__TASK DESCRIPTION__. Output every record verbatim, and omit each picture.

Collected data entries:

--------

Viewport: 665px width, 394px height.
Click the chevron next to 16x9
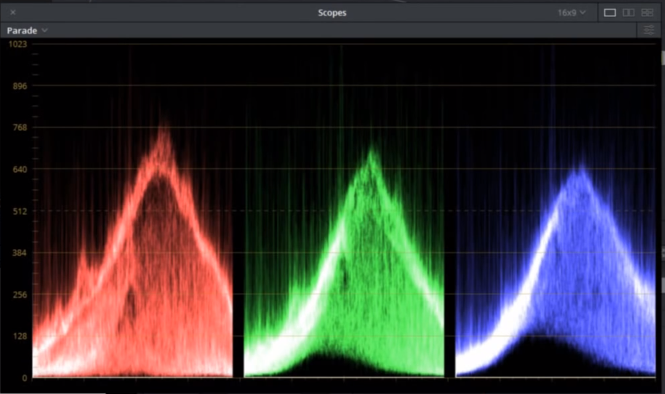(x=583, y=13)
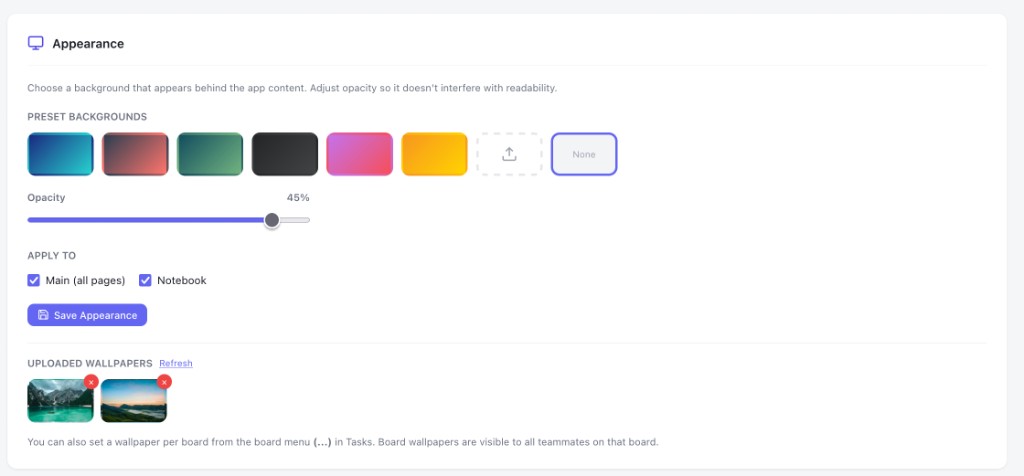1024x476 pixels.
Task: Select the blue-to-teal gradient background
Action: (x=61, y=154)
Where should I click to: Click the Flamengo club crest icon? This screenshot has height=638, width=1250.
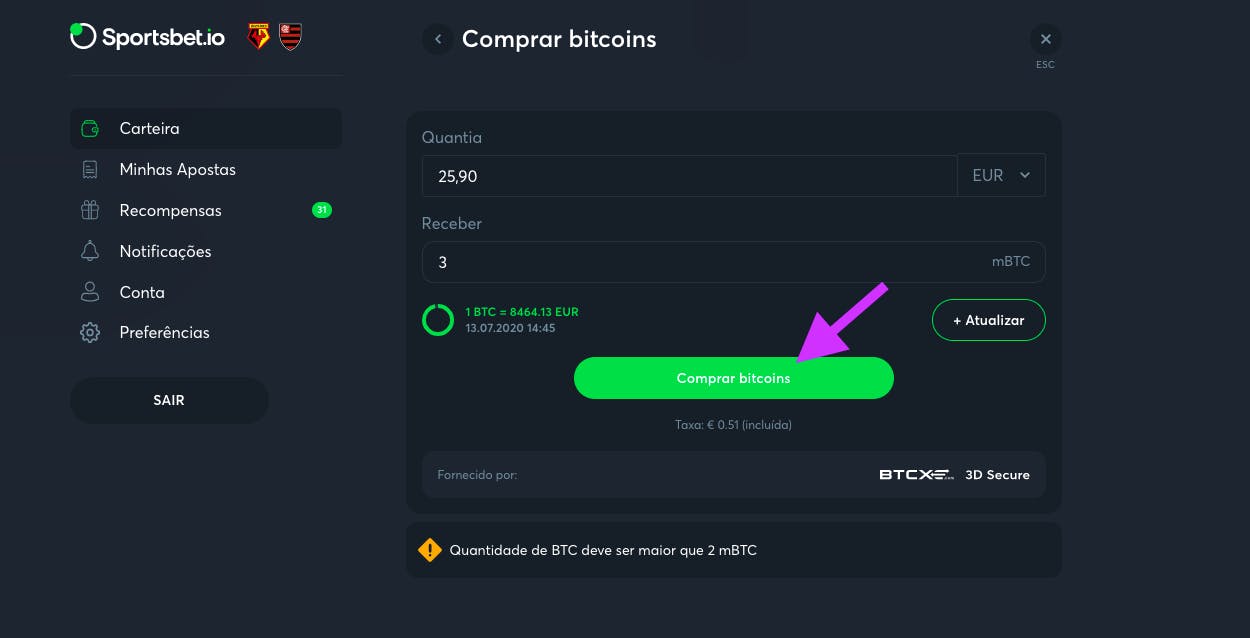click(x=290, y=38)
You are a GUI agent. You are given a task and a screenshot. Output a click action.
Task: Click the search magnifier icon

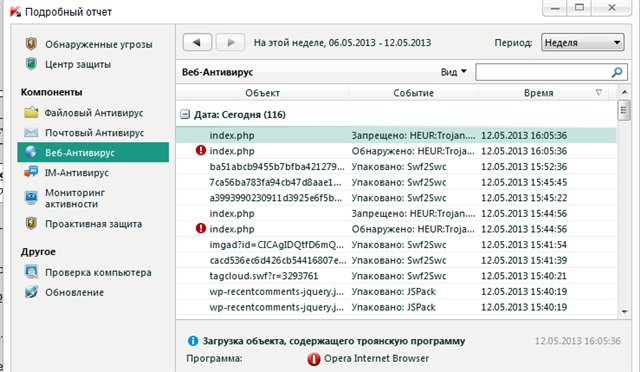[617, 72]
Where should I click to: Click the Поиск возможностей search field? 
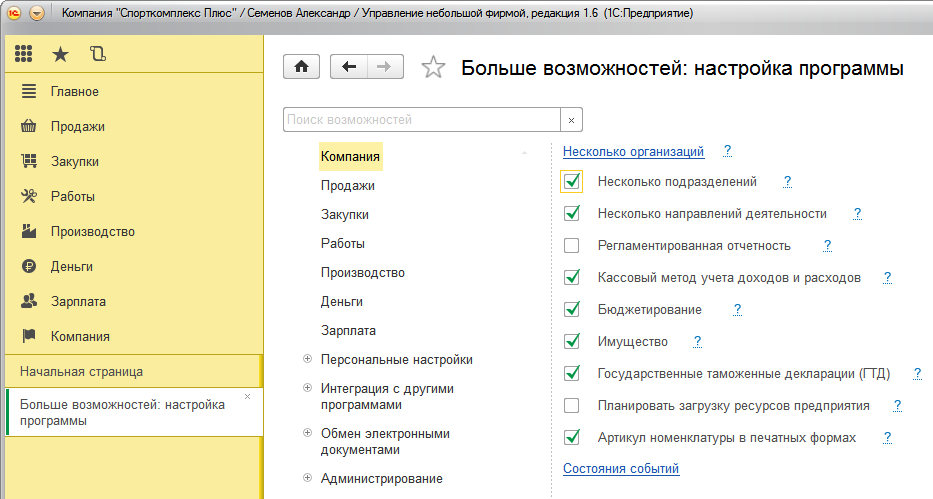(x=420, y=120)
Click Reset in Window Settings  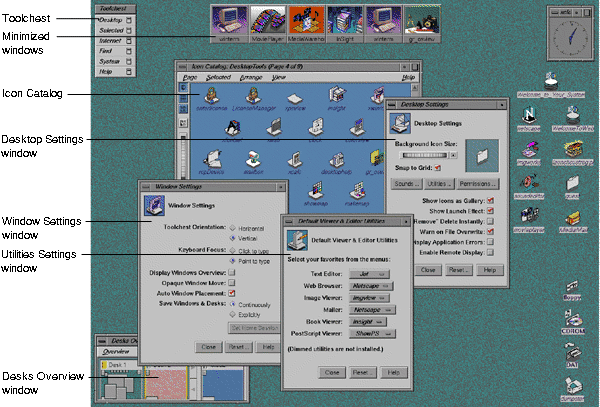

--------

__RESULT OF THIS EXERCISE__.
Viewport: 665px width, 394px height.
Click the chevron next to 16x9
(x=583, y=13)
1024x476 pixels.
Task: Select the blue-to-teal gradient background
Action: (x=61, y=154)
Where should I click to: Click the Flamengo club crest icon? This screenshot has height=638, width=1250.
click(x=290, y=38)
You are a GUI agent. You are given a task and a screenshot. Output a click action.
Task: Click the search magnifier icon

[617, 72]
Where should I click to: Click the Поиск возможностей search field? 
(x=420, y=120)
Click Reset in Window Settings  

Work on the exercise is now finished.